## EXERCISE PROMPT
Rewrite the material below, changing "width and height" to "size" and leaving everything else the same.

== SUPPLIED MATERIAL ==

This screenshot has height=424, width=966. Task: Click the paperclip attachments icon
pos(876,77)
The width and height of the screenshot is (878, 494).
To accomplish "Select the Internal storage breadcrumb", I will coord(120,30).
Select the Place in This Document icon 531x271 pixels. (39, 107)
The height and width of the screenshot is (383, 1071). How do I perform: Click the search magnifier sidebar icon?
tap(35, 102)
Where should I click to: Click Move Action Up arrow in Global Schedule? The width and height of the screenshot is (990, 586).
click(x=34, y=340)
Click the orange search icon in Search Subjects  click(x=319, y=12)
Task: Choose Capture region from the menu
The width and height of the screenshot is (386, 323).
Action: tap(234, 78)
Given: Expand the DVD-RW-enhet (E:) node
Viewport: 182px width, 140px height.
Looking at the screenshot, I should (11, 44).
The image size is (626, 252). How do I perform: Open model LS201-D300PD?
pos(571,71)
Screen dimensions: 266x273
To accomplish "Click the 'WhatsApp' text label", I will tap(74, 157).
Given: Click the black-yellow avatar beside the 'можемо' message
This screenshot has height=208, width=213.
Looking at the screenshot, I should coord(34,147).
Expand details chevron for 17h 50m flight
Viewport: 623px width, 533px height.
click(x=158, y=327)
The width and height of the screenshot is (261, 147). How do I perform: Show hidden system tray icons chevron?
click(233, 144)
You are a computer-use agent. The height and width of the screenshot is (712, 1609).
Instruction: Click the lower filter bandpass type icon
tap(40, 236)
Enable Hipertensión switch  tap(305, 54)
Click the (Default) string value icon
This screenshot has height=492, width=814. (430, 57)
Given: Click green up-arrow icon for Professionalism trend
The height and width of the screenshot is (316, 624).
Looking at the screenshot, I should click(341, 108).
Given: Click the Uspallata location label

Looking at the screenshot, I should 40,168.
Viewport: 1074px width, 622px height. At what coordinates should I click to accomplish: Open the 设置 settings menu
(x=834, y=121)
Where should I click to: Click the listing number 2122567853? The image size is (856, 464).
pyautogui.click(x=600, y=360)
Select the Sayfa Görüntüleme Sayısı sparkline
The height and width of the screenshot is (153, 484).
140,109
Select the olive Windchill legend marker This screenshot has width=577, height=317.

===

## WRITTEN SOLUTION
This screenshot has height=424, width=966. Task: Click the paperclip attachments icon
pos(876,77)
The size of the screenshot is (878, 494).
To accomplish "Select the Internal storage breadcrumb", I will coord(120,30).
Select the Place in This Document icon 531x271 pixels. (39, 107)
The height and width of the screenshot is (383, 1071). How do I perform: Click the search magnifier sidebar icon?
tap(35, 102)
Where should I click to: Click Move Action Up arrow in Global Schedule? The size of the screenshot is (990, 586).
click(x=34, y=340)
Click the orange search icon in Search Subjects  click(x=319, y=12)
Task: Choose Capture region from the menu
The size of the screenshot is (386, 323).
Action: tap(234, 78)
Given: Expand the DVD-RW-enhet (E:) node
Viewport: 182px width, 140px height.
Looking at the screenshot, I should (11, 44).
The image size is (626, 252). How do I perform: Open model LS201-D300PD?
pos(571,71)
Screen dimensions: 266x273
To accomplish "Click the 'WhatsApp' text label", I will tap(74, 157).
Given: Click the black-yellow avatar beside the 'можемо' message
This screenshot has height=208, width=213.
Looking at the screenshot, I should coord(34,147).
Expand details chevron for 17h 50m flight
Viewport: 623px width, 533px height.
click(x=158, y=327)
The size of the screenshot is (261, 147). How do I perform: Show hidden system tray icons chevron?
click(233, 144)
You are a computer-use agent. The height and width of the screenshot is (712, 1609).
Instruction: Click the lower filter bandpass type icon
tap(40, 236)
Enable Hipertensión switch  tap(305, 54)
Click the (Default) string value icon
This screenshot has height=492, width=814. (430, 57)
Given: Click green up-arrow icon for Professionalism trend
The height and width of the screenshot is (316, 624).
Looking at the screenshot, I should click(341, 108).
Given: Click the Uspallata location label

Looking at the screenshot, I should 40,168.
Viewport: 1074px width, 622px height. At what coordinates should I click to accomplish: Open the 设置 settings menu
(x=834, y=121)
Where should I click to: Click the listing number 2122567853? The image size is (856, 464).
pyautogui.click(x=600, y=360)
Select the Sayfa Görüntüleme Sayısı sparkline
The height and width of the screenshot is (153, 484).
140,109
Select the olive Windchill legend marker This screenshot has width=577, height=317.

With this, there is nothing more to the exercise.